• [Supplied passage]

+ + + +

HSBC Bank USA, N.A. v. Arias

112 A.D.3d 785, 977 N.Y.S.2d 323

This text of 112 A.D.3d 785 (HSBC Bank USA, N.A. v. Arias) is published on Counsel Stack Legal Research, covering Appellate Division of the Supreme Court of the State of New York primary law. Counsel Stack provides free access to over 12 million legal documents including statutes, case law, regulations, and constitutions.

Bluebook
HSBC Bank USA, N.A. v. Arias, 112 A.D.3d 785, 977 N.Y.S.2d 323 (N.Y. Ct. App. 2013).

Opinion

In an action to foreclose a mortgage, the defendants appeal, as limited by their brief, from so much of an order of the Supreme Court, Nassau County (Adams, J.), entered March 30, 2012, as denied, in effect, as premature, their renewed cross motion for summary judgment dismissing the complaint insofar as asserted against the defendants Asia Garcia and David A. Bythewood.

Ordered that the order is affirmed insofar as appealed from, with costs.

On July 8, 2009, the plaintiff commenced this foreclosure ac[786]*786tion and subsequently moved, inter alia, for summary judgment on the complaint. The defendants cross-moved for summary judgment dismissing the complaint insofar as asserted against the defendant Asia Garcia. The Supreme Court found unresolved factual issues and denied both the motion and cross motion without prejudice to renewal upon the completion of discovery. Thereafter, prior to the completion of discovery, the defendants renewed their prior cross motion for summary judgment dismissing the complaint insofar as asserted against Garcia and the defendant David A. Bythewood. The Supreme Court, inter alia, denied the renewed cross motion (hereinafter the defendants’ motion), as premature.

+ + + +

• [Record set]
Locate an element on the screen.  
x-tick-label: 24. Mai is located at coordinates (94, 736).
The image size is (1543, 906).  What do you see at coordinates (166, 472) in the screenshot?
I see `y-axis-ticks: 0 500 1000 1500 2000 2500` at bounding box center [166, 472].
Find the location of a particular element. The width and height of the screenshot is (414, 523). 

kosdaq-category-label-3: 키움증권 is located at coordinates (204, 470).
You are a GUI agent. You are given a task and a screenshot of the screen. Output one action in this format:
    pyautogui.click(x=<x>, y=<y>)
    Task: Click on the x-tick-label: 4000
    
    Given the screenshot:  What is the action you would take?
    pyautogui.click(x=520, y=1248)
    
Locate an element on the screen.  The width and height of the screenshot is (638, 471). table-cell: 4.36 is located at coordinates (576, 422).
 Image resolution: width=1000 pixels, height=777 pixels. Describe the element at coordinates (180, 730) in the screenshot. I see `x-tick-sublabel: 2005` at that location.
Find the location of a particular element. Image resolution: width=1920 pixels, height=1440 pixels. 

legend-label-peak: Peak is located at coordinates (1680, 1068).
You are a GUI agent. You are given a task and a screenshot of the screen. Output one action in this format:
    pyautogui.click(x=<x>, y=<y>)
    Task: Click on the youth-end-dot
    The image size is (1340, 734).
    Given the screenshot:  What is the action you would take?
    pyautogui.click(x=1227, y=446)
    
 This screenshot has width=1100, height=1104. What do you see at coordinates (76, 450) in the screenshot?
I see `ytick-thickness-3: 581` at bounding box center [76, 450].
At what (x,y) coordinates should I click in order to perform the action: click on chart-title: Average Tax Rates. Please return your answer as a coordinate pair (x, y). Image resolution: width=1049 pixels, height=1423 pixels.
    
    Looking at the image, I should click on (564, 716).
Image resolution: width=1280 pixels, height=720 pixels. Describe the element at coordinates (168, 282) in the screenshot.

+ + + +

• [Task set]
1. Using the foreclosure opinion, answer each of these:
(a) Which court and county entered the order being appealed?
(b) On what date did the plaintiff start the foreclosure action?
(c) On what ground was the defendants' renewed cross motion denied?
2. Sum up the foreclosure opinion in two sentences.

• [Replies]
1.
(a) The Supreme Court, Nassau County.
(b) July 8, 2009.
(c) It was denied as premature.

2. In a mortgage foreclosure action, the defendants appealed from part of a March 30, 2012 order of the Supreme Court, Nassau County, that denied as premature their renewed cross motion for summary judgment dismissing the complaint against Asia Garcia and David A. Bythewood, which they had renewed before discovery was completed. The order was affirmed insofar as appealed from, with costs.